The BLM assessed potentially available and eligible acreage in Alabama, Colorado, Montana, Nevada, New Mexico, North Dakota, Oklahoma, Utah and Wyoming. It began analyzing 646 parcels on roughly 733,000 acres that had been previously nominated for leasing by energy companies. As a result of robust environmental review, engagement with Tribes and communities, and prioritizing the American people’s broad interests in public lands, the final sale notices will offer approximately 173 parcels on roughly 144,000 acres, an 80 percent reduction from the acreage originally nominated.

I wonder .. (1) how did the social cost of carbon and emissions “provide important context”? Will some leases emit less carbon that others?

(2) It seems like they’re controversial (to say the least) among folks that were promised no new leases. But they are all EAs.. so again, what makes something controversial? Will folks litigate them, and they will have to go back and do EIS’s and tell the judge who thinks they should be leasing that they’ve tried, but they’re tied up in court?

(3) Can Interior pick royalty rates for each lease sale? Because it seems like that could go either way, a future Admin could lower them. It just seems like it should be perhaps a rulemaking kind of thing (with some of the other improvements in the report). But I’m not familiar with the legalities.

I suppose folks who are against onshore leasing will have to decide if the Admin picked a good way to honor the legal decision and also protect the environment, or they’re going to argue that they didn’t go far enough. Should be interesting to observe.

3 thoughts on “Interior Announces “Significantly Reformed” Oil and Gas Lease Sales”
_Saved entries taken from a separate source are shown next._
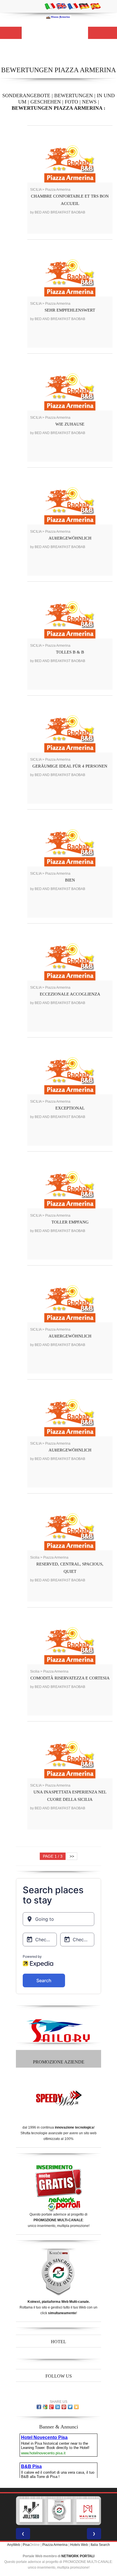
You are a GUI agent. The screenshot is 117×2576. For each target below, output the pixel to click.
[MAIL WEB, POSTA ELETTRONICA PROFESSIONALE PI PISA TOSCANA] (70, 2510)
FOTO (71, 102)
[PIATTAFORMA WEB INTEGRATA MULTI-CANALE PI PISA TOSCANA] (42, 2510)
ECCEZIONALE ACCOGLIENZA (70, 994)
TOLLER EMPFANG (70, 1222)
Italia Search (100, 2545)
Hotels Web (79, 2545)
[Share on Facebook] (39, 2407)
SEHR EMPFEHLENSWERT (70, 310)
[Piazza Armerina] (58, 17)
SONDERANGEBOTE (26, 95)
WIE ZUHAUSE (69, 424)
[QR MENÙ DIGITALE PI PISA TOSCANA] (99, 2510)
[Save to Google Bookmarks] (45, 2407)
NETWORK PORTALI (77, 2556)
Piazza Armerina (55, 2545)
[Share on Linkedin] (57, 2407)
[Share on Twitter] (70, 2407)
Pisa (26, 2545)
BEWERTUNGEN (73, 95)
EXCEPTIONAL (70, 1108)
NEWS (89, 102)
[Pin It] (64, 2407)
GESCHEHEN (45, 102)
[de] (84, 6)
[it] (50, 6)
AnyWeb (13, 2545)
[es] (95, 6)
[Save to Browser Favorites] (76, 2407)
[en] (61, 6)
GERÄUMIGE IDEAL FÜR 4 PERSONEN (69, 766)
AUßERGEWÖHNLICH (70, 538)
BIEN (70, 880)
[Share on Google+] (51, 2407)
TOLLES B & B (70, 652)
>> (72, 1856)
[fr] (72, 6)
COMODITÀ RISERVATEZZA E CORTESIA (70, 1678)
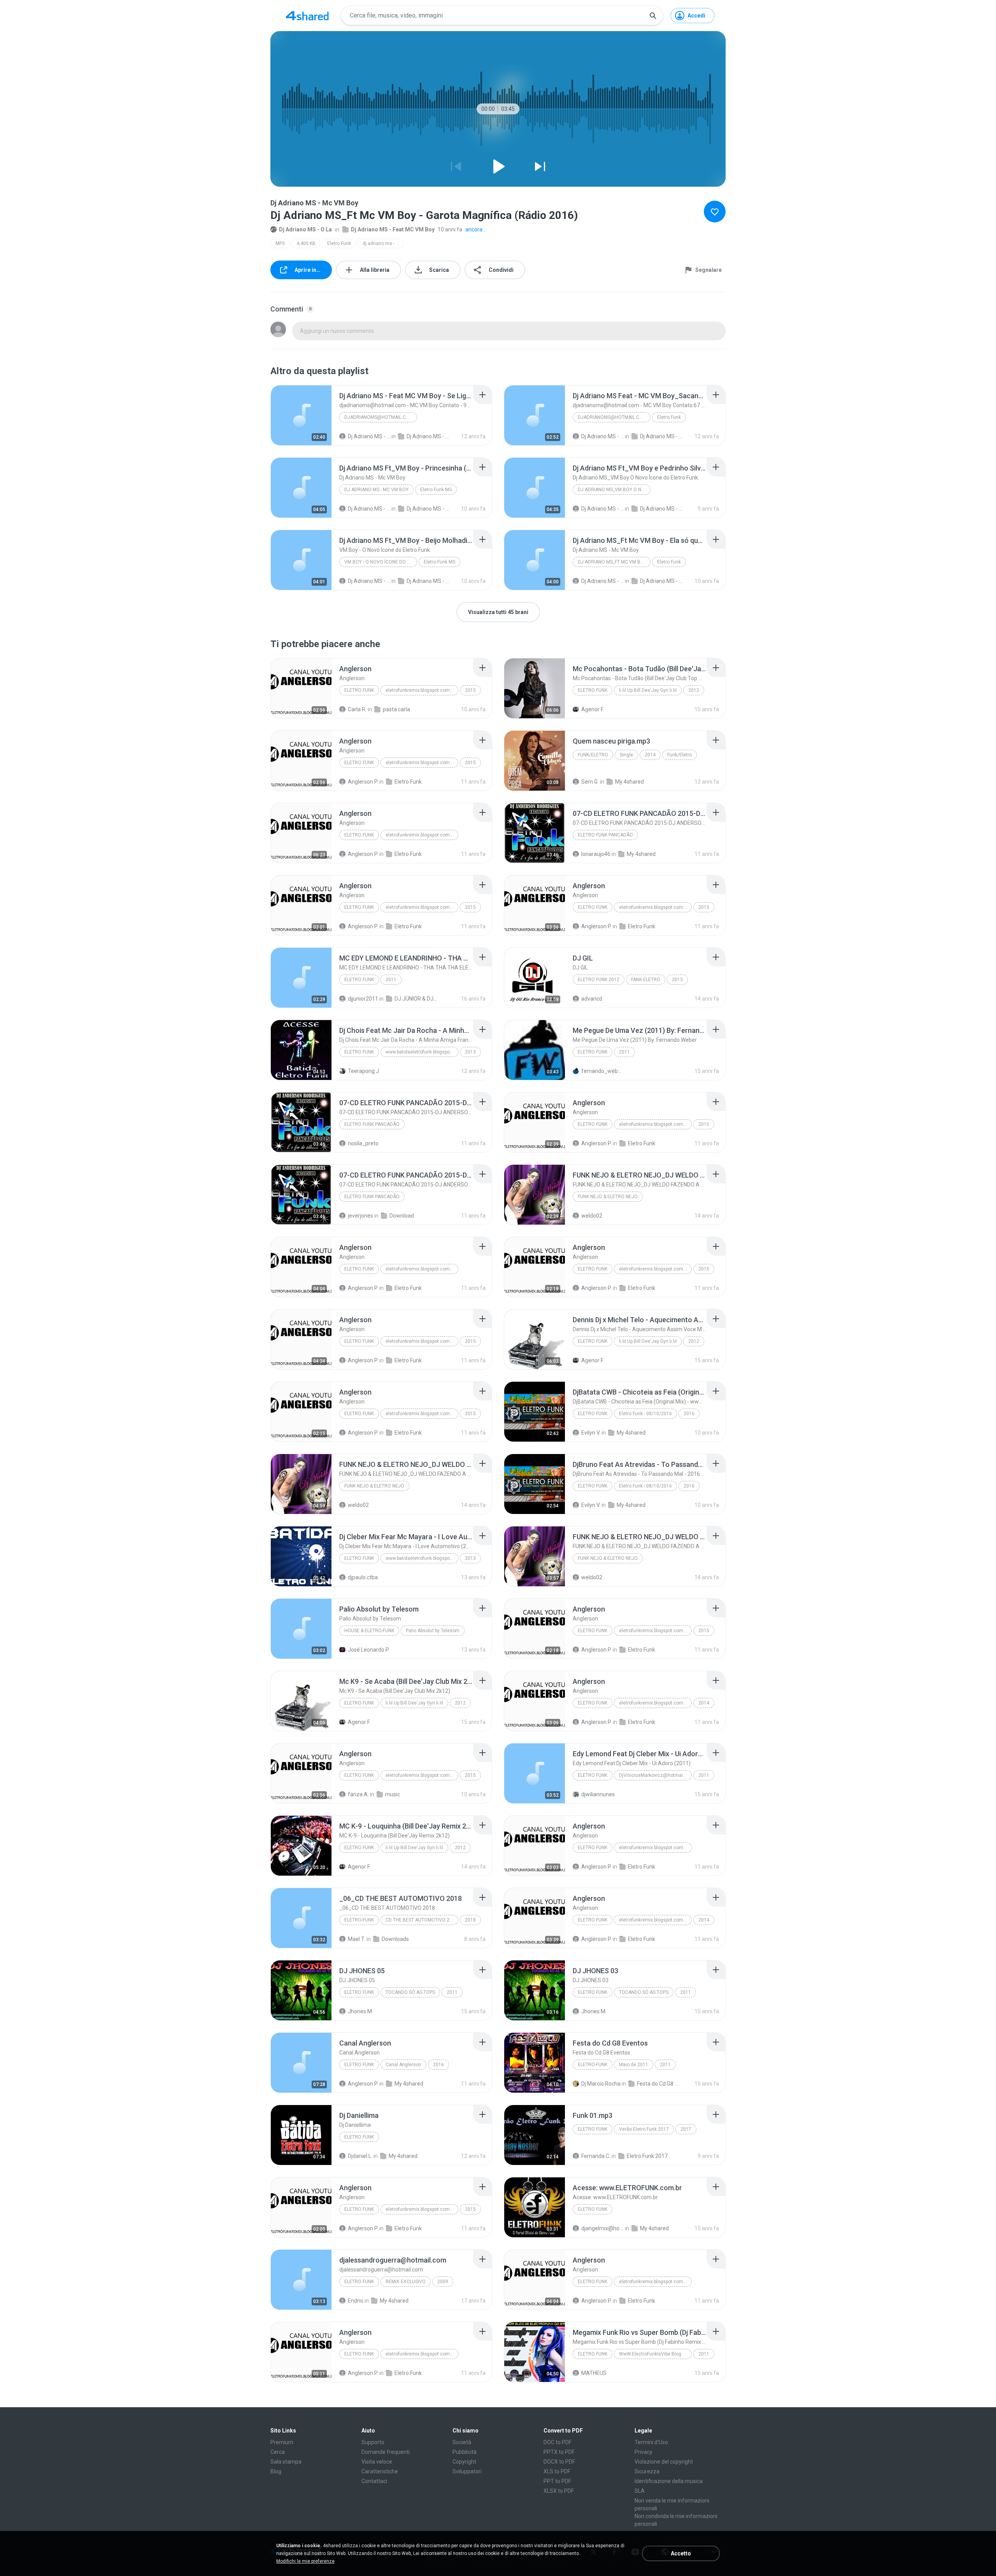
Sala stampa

  1. No surprise that this holiday weekend has lots of federal actions. Time-honored tactic to issue difficult news late on a holiday Friday. Note DOI “buried the lede”- yes they are putting lands up for lease but have reduced the average nominated by 80% and raising the royalty from 12.5 to 18.75%. This at a time when the President seeks more oil and gas to lower prices and assist Europe in stopping O& G imports from Russia. So late on Passover and Good Friday for that decision makes sense for Biden administration. What are ENGOS saying: betrayal of a Biden campaign promise. CBD helpfully gathers ENGO quotes for use by media:

    • Not to make too fine point of it, but many Christian types were at a service this very afternoon. And many Jewish folk were getting ready for Seder this evening.

      And this WaPo story only quotes CBD.. of course they were in a hurry and probably no one else was around. Still, there are more relevant views than the Biden Admin and CBD. The funny thing is .. we knew.. and CBD knew that the campaign promise was unlikely to work in practice. So this is basically political kerfluflery on their part. The Prez is not doing what everyone in the biz (you, me, the CBD) knew he couldn’t legally do.

  2. (1) I believe the “social cost of carbon” is about where those costs occur and is closely tied to environmental justice considerations.

    (2) “Controversy” as a trigger for preparing an EIS has to do with the whether the analysis of environmental impacts is controversial, not how people feel about it.

    (3) Since the royalty rate of 12.5% is in 43 CFR §31033, I think that is a good question. The 18.75% figure was in the House passed Build Back Better Act, but we know where that went. It seems like it would be news if there were some other way this new rate was being adopted.

    Isn’t it a sign of success if the extremes both disagree with your decision?